Lo sblocco licenziamenti non influirà sulla crisi Teva. Per i sindacati resta inaccettabile il silenzio del Ministero che non ha ancora fissato una data per affrontare la vertenza
L’azienda farmaceutica israeliana ha annunciato la chiusura lo scorso mese di aprile. Ad essere coinvolti sono 360 lavoratori: famiglie tutte del territorio dell’Alto Milanese. A preoccupare maggiormente il fatto per cui a marzo lo stesso copione è stato ripetuto per il presidio di Bulciago. I sindacalisti, in questi tre mesi, tra proteste e assemblee con i lavoratori, hanno incontrato due volte i rappresentanti di Assolombarda ed hanno portato la vertenza in Regione Lombardia.

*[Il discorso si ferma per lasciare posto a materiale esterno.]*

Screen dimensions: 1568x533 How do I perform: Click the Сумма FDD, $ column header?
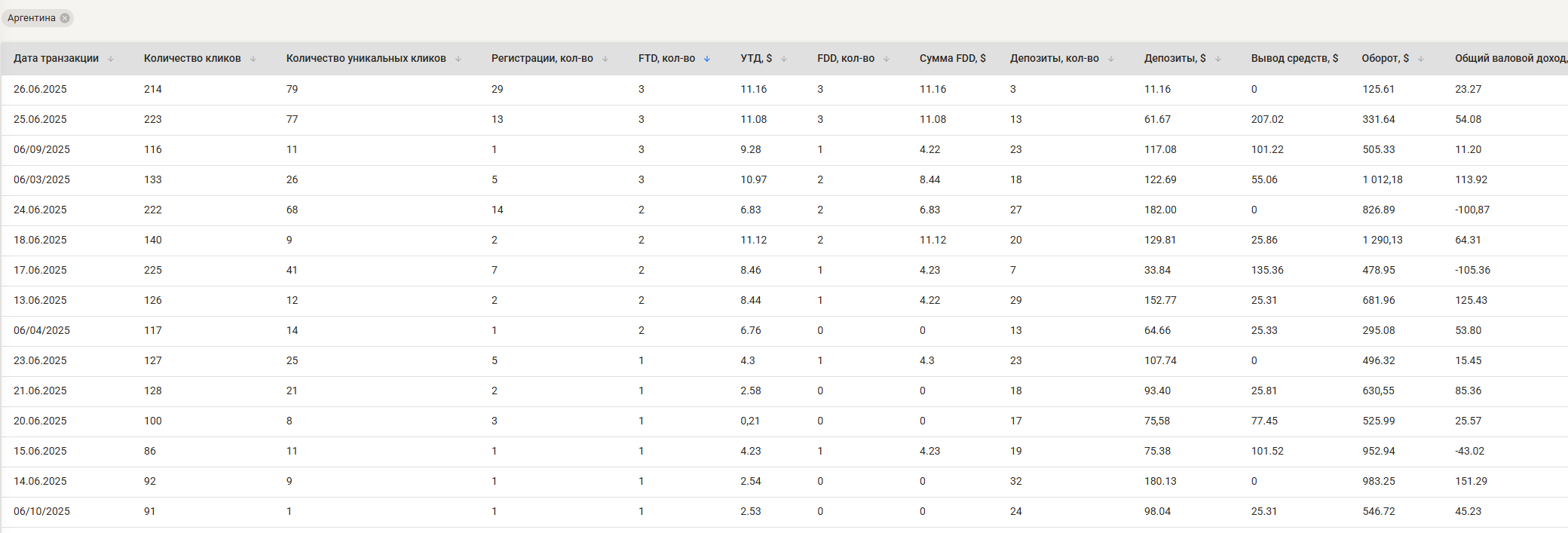(952, 58)
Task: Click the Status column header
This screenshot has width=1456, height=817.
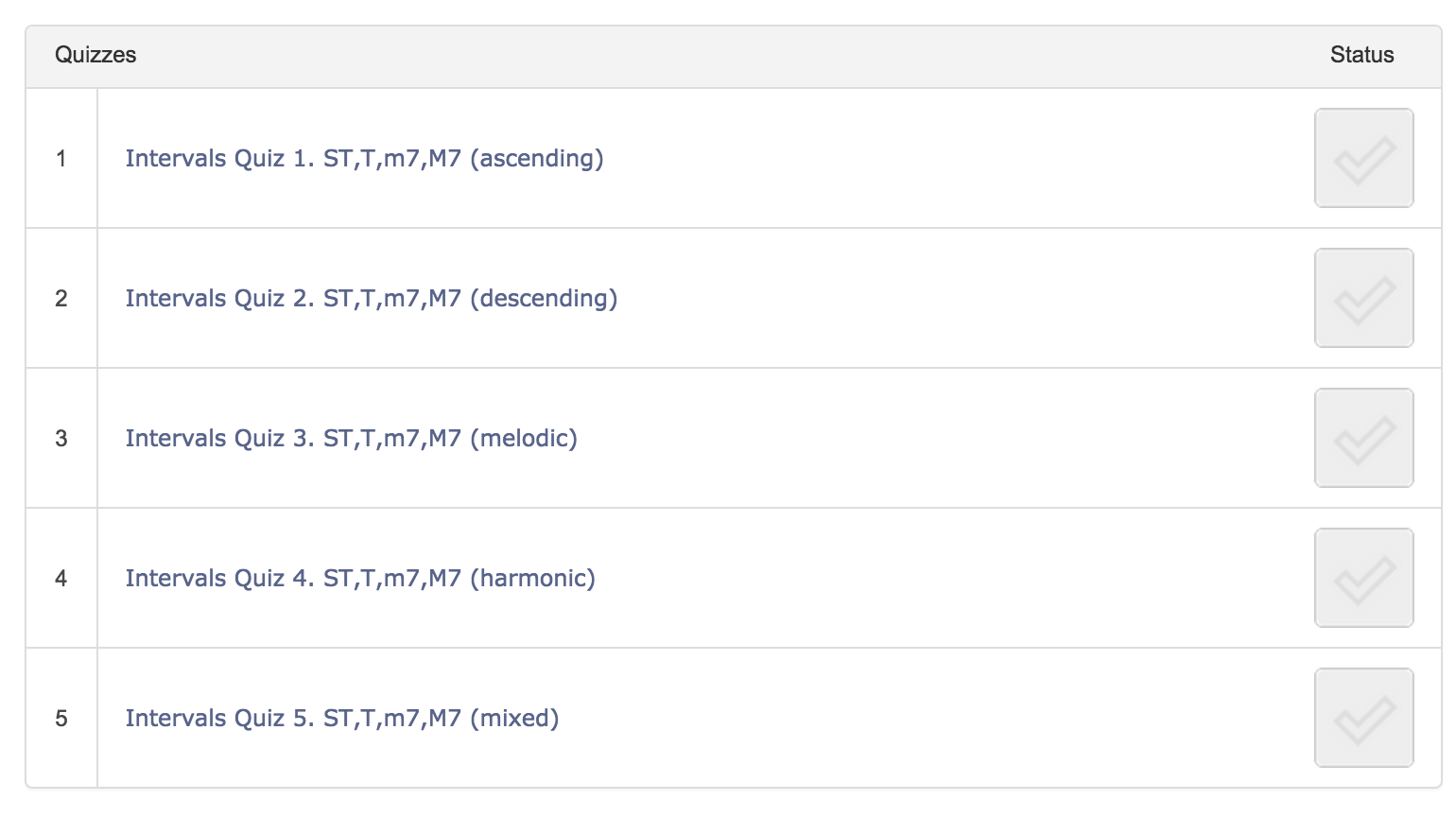Action: point(1361,55)
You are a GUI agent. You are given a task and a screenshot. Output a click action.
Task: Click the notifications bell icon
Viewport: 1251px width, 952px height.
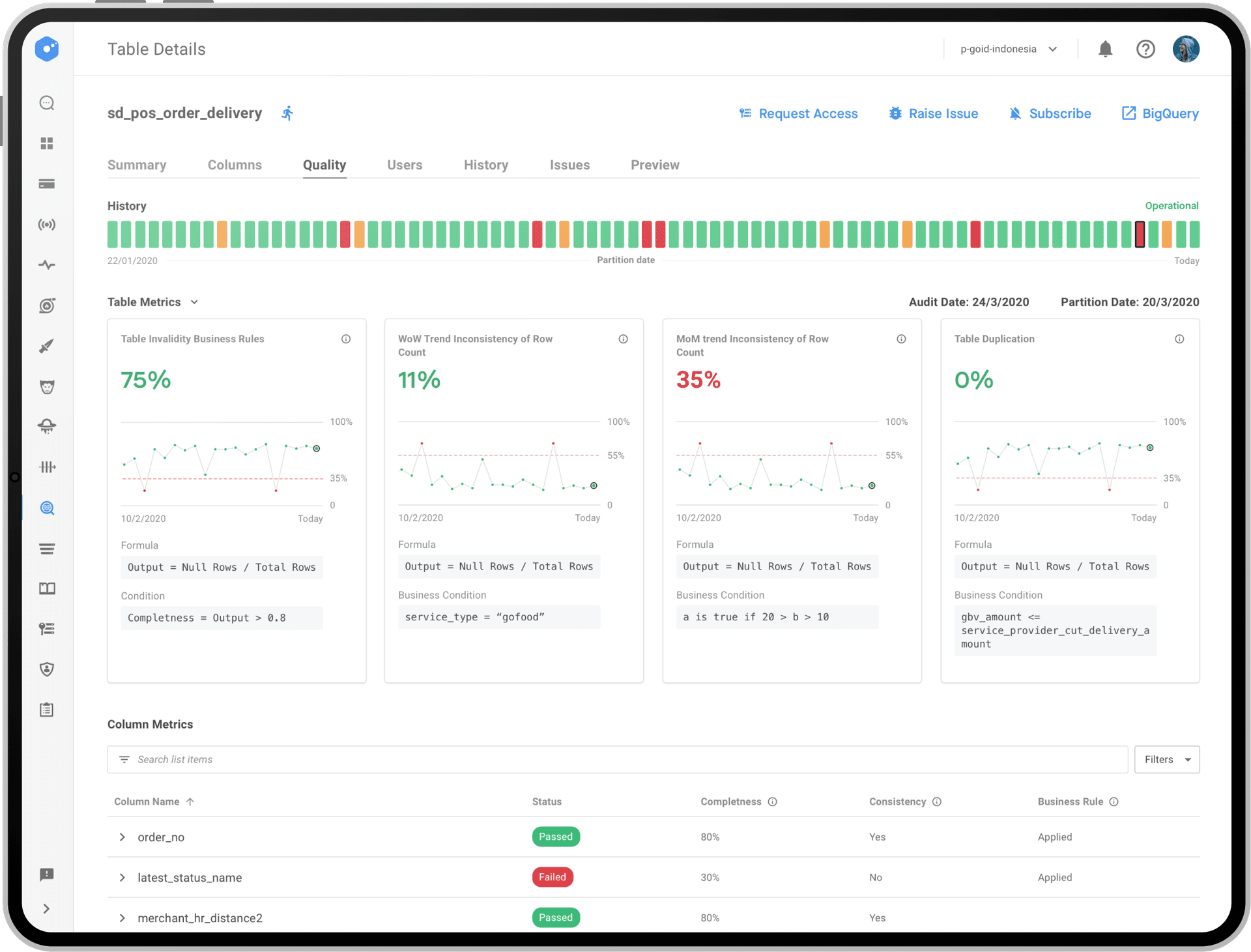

Sino ad oggi l’azienda, che risultava in trattativa per co-produrre vaccini, non è mai tornata sui suoi passi. La chiusura è fissata per il luglio 2022, ma ci sarebbe la possibilità di una proroga di sei mesi. Nel contempo due aziende hanno presentato il loro interessamento per l’acquisto del presidio, ma come ci ha spiegato Restieri «non c’è ancora niente di concreto». Teva è pronta ad avviare la cassa integrazione straordinaria e a mantenere il sito «in condizioni ottimali per una futura vendita».
La situazione, ogni giorno che passa, sta diventando sempre più tesa; durante l’ultima protesta i lavoratori hanno bloccato anche il Sempione: «Chiediamo una data al Ministero per poter definire al più presto un accordo. Non possiamo continuare ad aspettare».